Training of Convolutional Neural Networks for Image Classification with Fully Decoupled Extended Kalman Filter

Abstract

First-order algorithms have long dominated the training of deep neural networks, excelling in tasks like image classification and natural language processing. Now there is a compelling opportunity to explore alternatives that could outperform current state-of-the-art results. From the estimation theory, the Extended Kalman Filter (EKF) arose as a viable alternative and has shown advantages over backpropagation methods. Current computational advances offer the opportunity to review algorithms derived from the EKF, almost excluded from the training of convolutional neural networks. This article revisits an approach of the EKF with decoupling and it brings the Fully Decoupled Extended Kalman Filter (FDEKF) for training convolutional neural networks in image classification tasks. The FDEKF is a second-order algorithm with some advantages over the first-order algorithms, so it can lead to faster convergence and higher accuracy, due to a higher probability of finding the global optimum.
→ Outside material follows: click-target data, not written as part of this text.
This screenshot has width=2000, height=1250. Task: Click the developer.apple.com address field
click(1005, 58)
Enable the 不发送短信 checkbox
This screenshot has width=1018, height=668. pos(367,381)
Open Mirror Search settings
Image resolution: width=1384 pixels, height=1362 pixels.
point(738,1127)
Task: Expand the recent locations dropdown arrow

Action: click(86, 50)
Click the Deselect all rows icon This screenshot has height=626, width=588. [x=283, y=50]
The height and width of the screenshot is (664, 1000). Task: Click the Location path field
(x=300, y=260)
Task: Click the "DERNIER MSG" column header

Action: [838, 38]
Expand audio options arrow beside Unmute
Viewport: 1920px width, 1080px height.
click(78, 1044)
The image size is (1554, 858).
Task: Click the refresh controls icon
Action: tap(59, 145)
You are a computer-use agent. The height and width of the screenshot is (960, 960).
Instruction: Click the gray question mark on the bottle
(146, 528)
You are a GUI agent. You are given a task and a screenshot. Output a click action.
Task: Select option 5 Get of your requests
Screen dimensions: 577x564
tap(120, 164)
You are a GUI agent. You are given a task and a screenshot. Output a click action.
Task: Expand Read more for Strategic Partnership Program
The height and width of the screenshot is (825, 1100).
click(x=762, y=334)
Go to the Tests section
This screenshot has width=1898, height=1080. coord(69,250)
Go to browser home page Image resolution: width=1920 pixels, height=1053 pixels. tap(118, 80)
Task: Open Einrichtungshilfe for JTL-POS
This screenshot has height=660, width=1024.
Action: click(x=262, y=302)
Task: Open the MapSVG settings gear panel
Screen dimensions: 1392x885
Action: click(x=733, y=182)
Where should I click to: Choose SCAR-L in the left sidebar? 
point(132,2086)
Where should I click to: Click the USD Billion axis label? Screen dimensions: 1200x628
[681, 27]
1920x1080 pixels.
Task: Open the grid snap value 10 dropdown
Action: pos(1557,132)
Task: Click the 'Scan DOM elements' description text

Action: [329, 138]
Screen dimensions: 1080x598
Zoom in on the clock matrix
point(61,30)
In this research, experiments are conducted on well-known datasets that include Fashion, Sports, and Handwritten Digits images. The FDEKF shows faster convergence compared to other algorithms such as the popular Adam optimizer, the sKAdam algorithm, and the reduced extended Kalman filter. Finally, motivated by the finding of the highest accuracy of FDEKF with images of natural scenes, we show its effectiveness in another experiment focused on outdoor terrain recognition.